Brahe e o físico matemático inglês Isaac Newton foram algumas das figuras canônicas da Revolução Científica que se interessaram pela alquimia, disse Principe, historiador da ciência da Johns Hopkins.
“Isso porque, ao contrário da retórica contra a alquimia que se popularizou a partir do século XVIII, a alquimia e a química não eram diferentes em termos de práticas, e por isso qualquer pessoa seriamente interessada na matéria e nas suas transformações, e especialmente tendo o desejo de controlar estas transformações para produzir coisas naturalmente se envolveriam na alquimia”, disse ele.
Um legado de conquistas científicas
Após a morte do rei Frederico II, Brahe e o novo rei, Christian IV, não tiveram um bom relacionamento.
Brahe era conhecido por ignorar as ordens do rei, incluindo aquelas relativas à sua responsabilidade de manter um incêndio no Farol Kullen, na costa sudoeste da Suécia, e proteger uma capela que contém os restos mortais da mãe e do pai do rei, disse Rasmussen. Assim, quando Brahe morreu em 1601, o rei e seus conselheiros mandaram demolir Uraniborg para que não pudesse existir como monumento ao cientista, e os tijolos foram reutilizados para outros edifícios.
Mas as conquistas científicas de Brahe não foram esquecidas. Ele foi reconhecido por fazer grandes avanços durante sua vida, e esses marcos abriram caminho para futuros cientistas.

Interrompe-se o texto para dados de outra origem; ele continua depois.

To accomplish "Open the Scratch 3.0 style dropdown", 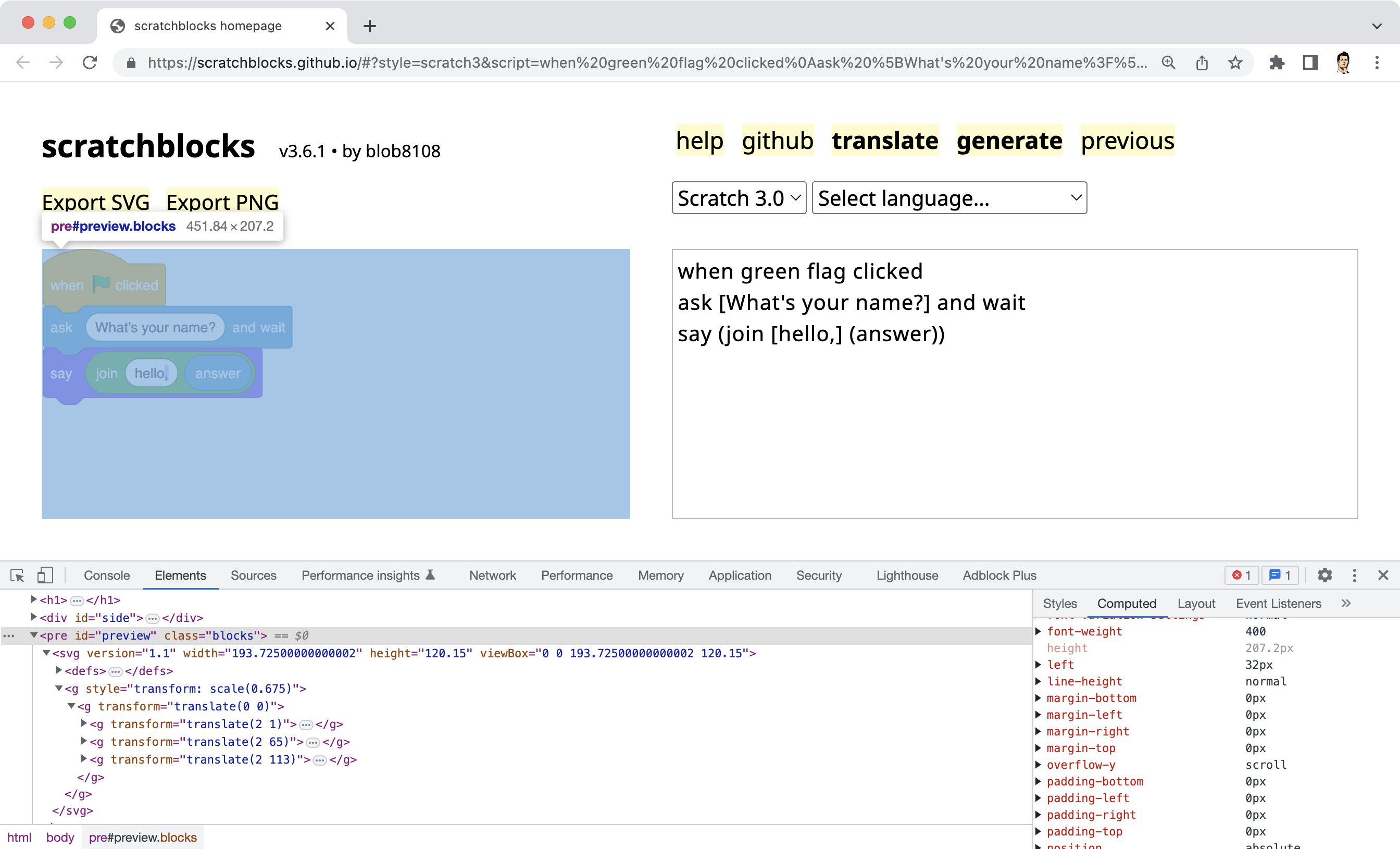I will coord(738,198).
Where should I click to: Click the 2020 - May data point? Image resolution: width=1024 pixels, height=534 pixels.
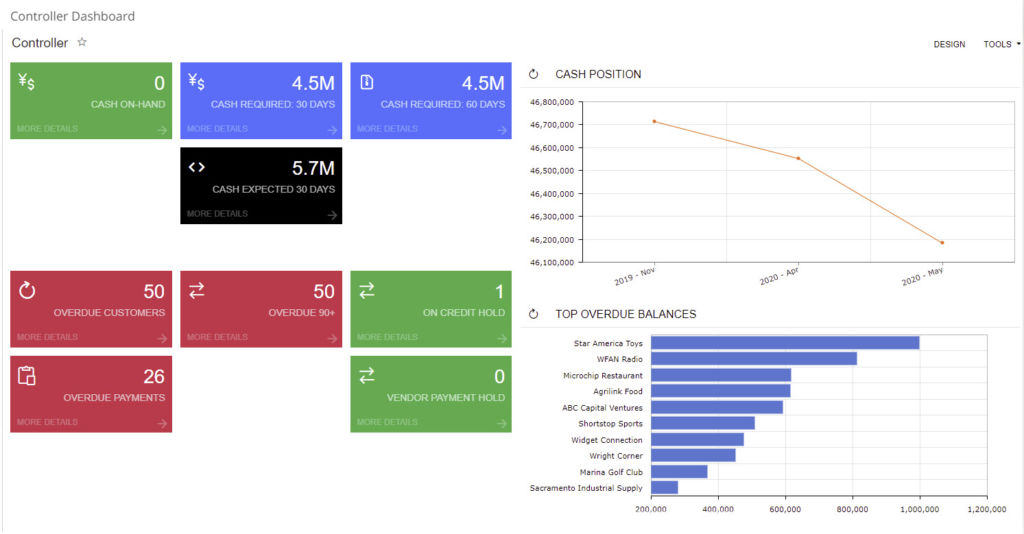coord(942,243)
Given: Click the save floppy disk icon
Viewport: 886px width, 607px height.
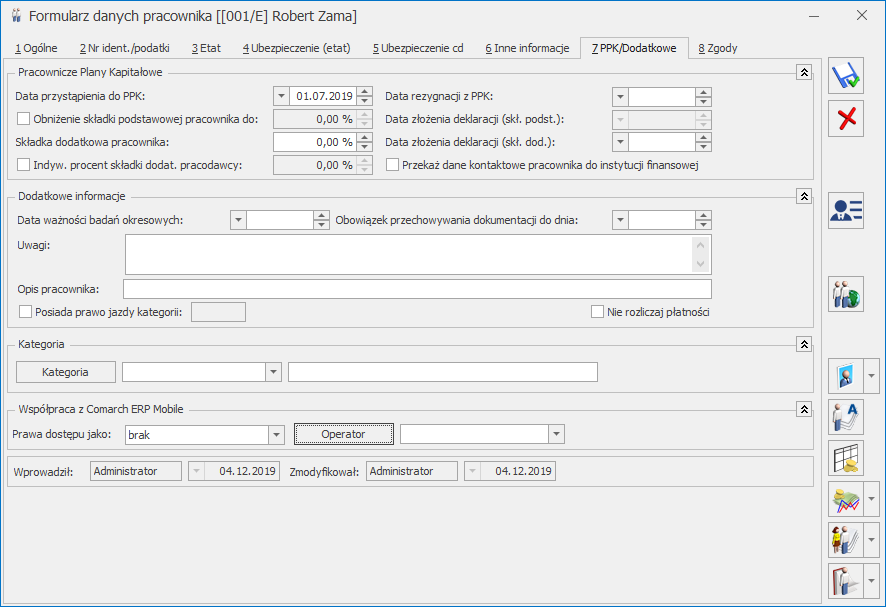Looking at the screenshot, I should (846, 78).
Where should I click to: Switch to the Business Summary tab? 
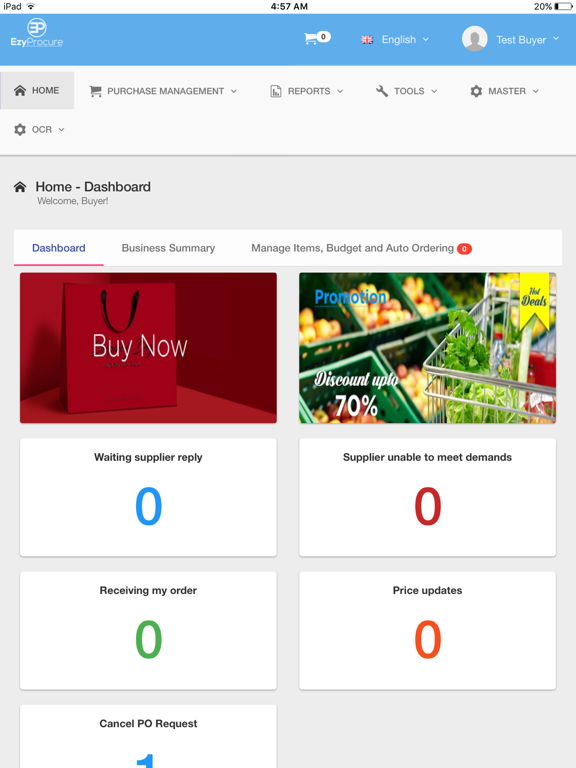coord(168,248)
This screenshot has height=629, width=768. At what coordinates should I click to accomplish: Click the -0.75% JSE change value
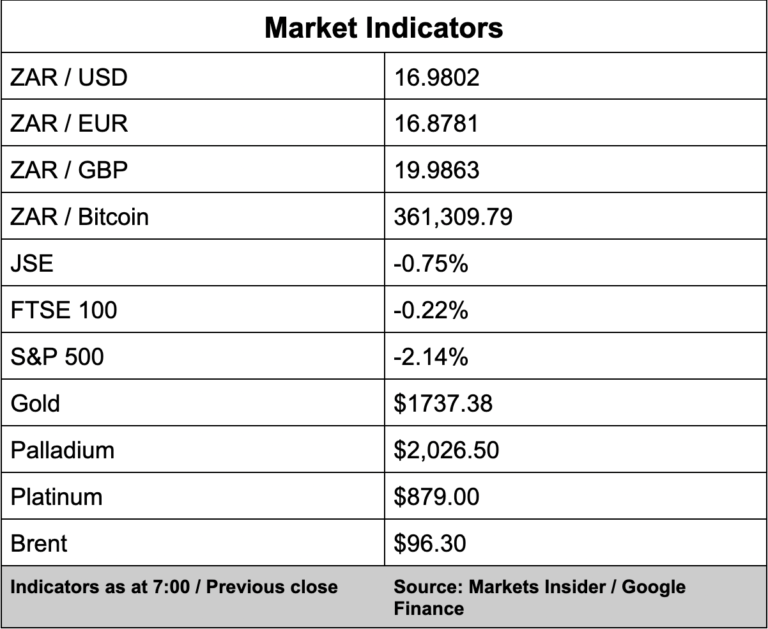click(431, 264)
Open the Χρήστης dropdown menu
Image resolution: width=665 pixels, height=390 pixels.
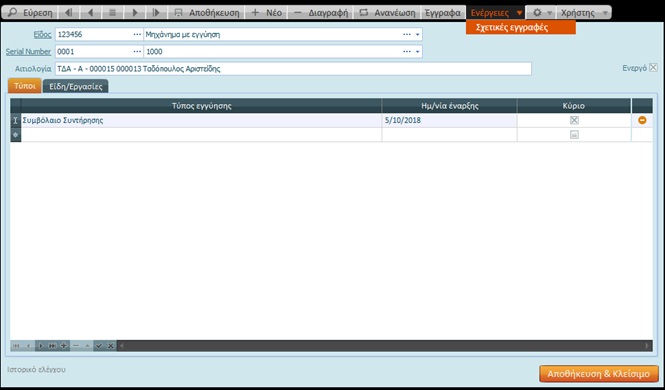(x=584, y=12)
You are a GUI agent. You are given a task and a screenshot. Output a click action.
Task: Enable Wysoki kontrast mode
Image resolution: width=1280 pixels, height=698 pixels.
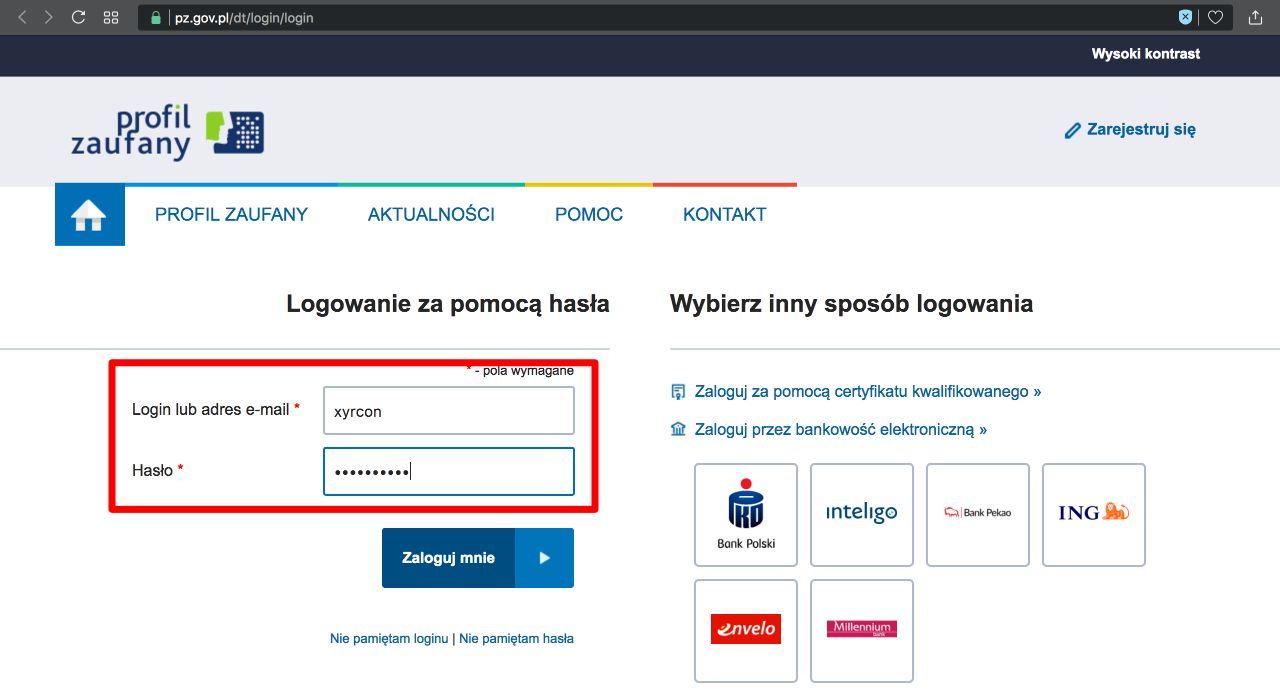pyautogui.click(x=1146, y=54)
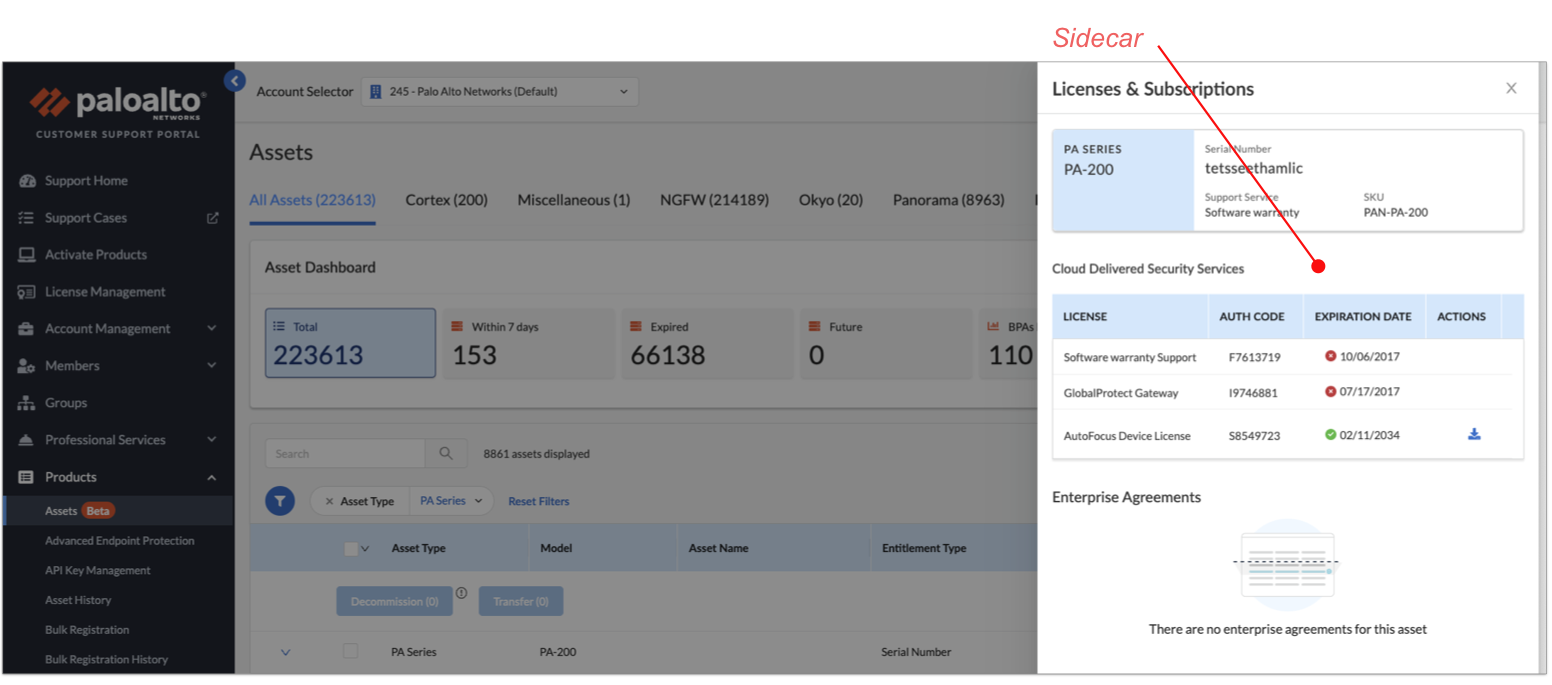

Embora Brahe acreditasse corretamente que a lua orbitava a Terra e os planetas orbitavam o sol, ele também pensava que o sol deveria orbitar a Terra. Mas foi o seu assistente Johannes Kepler quem desenvolveu as leis do movimento planetário para compreender como os planetas orbitavam o Sol.
Brahe, Kepler, Newton e Galileu Galilei mudaram a forma como as pessoas entendem o mundo e o seu lugar no universo.
“Tycho Brahe foi o primeiro de quatro gigantes que se apoiaram nos ombros uns dos outros em intervalos de 25 anos, de 1580 a 1680, que formularam o que poderia ser chamado de visão moderna do mundo – em oposição à visão medieval”, disse Rasmussen.